Declaração do Brics
;As nações não têm amigos. Têm interesses.; A frase de John Foster Dulles, figura de destaque durante o período da guerra fria, vem ao encontro do documento final da cúpula do Brics. Reunidos na capital brasileira semana passada, os chefes de Estado dos cinco membros do bloco ; Brasil, Rússia, Índia, China e África do Sul ; assinaram a Declaração de Brasília.
Polarizações ficaram de fora. Imperou o pragmatismo. No texto, diferentemente do que ocorre no jogo do bicho, chama a atenção não o que está escrito, mas o que não está. Ao tratar das conjunturas regionais, o documento aborda temas relacionados à África, ao Oriente Médio e à Coreia do Norte. Mas omite a América do Sul, subcontinente sacudido por forte instabilidade política.
Esperava-se declaração em conjunto a respeito da grave situação por que passam dois vizinhos do país anfitrião ; Bolívia e Venezuela. Esta amarga longa deterioração política, econômica e social que levou à emigração de 4 milhões de pessoas. Aquela vive clima de incertezas que obrigou o presidente Evo Morales a renunciar e deixa no ar alarmante ponto de interrogação.
Mas, apesar do quadro preocupante, Caracas e La Paz não mereceram nenhuma referência. O Itamaraty minimizou o fato ao alegar que o documento só mencionou assuntos de ;envergadura global;. O enviado do Ministério das Relações Exteriores chinês, Wang Xiaolong, seguiu a mesma trilha. Afirmou que a Venezuela ;não está na agenda, não é tópico para a cúpula do Brics;.
O isolamento da posição brasileira no bloco não constitui surpresa. A política externa de Jair Bolsonaro condena abertamente o governo de Nicolás Maduro e se opunha ao de Evo Morales.

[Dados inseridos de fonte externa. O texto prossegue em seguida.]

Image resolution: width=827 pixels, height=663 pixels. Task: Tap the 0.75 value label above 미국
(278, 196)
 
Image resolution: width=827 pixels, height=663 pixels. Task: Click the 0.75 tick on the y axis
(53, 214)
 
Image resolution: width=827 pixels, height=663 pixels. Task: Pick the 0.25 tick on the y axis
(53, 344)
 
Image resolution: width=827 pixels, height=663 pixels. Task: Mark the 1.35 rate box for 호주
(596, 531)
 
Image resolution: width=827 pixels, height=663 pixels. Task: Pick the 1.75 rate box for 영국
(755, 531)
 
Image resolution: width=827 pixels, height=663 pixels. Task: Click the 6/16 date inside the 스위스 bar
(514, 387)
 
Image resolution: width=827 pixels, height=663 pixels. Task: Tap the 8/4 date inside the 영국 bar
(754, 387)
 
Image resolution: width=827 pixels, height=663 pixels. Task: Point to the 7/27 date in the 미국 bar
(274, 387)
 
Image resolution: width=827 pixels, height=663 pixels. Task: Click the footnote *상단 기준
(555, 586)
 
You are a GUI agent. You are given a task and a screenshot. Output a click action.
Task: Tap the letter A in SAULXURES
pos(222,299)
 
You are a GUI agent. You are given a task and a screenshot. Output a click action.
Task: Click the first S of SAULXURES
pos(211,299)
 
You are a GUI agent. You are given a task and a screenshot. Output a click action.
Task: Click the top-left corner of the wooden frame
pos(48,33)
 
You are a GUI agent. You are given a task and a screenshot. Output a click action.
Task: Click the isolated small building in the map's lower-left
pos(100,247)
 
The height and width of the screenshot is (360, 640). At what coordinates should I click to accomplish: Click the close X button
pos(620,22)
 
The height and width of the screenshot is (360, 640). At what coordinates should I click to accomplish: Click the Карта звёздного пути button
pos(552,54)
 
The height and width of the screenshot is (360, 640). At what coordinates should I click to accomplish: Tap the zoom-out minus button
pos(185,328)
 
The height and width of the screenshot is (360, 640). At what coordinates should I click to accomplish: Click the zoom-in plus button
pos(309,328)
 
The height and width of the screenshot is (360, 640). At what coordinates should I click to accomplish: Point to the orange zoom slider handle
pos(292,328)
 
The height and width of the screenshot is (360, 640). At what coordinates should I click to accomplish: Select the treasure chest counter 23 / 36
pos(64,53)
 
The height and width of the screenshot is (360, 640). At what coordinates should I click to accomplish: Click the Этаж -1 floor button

Não por acaso o Brasil reconheceu os autoproclamados presidentes Juan Guaidó e Jeanice Áñez. Os demais parceiros do Brics apoiam Maduro. Sobretudo China e Rússia o fazem não só na retórica, mas também em atos concretos.
A ausência, pois, falou a língua diplomática. Pragmática, evitou confrontos. E reafirmou o compromisso do grupo no concerto interno e no internacional. Cinco pontos sobressaem no texto: o apoio às metas de redução das emissões de carbono fixadas pelo Acordo de Paris, a reforma das Nações Unidas, a preocupação com a corrida armamentista, a defesa de mercados abertos, o combate à corrupção no setor público.
É alvissareira a manutenção da defesa do multilateralismo, princípio que norteia o bloco desde o início de seus encontros. Em época de nacionalismos crescentes, falar em abertura soa como música executada pela Orquestra Filarmônica de Viena. Trata-se de compromisso do bloco que detém 42% da população mundial e a quarta parte do PIB do planeta. Não é pouco.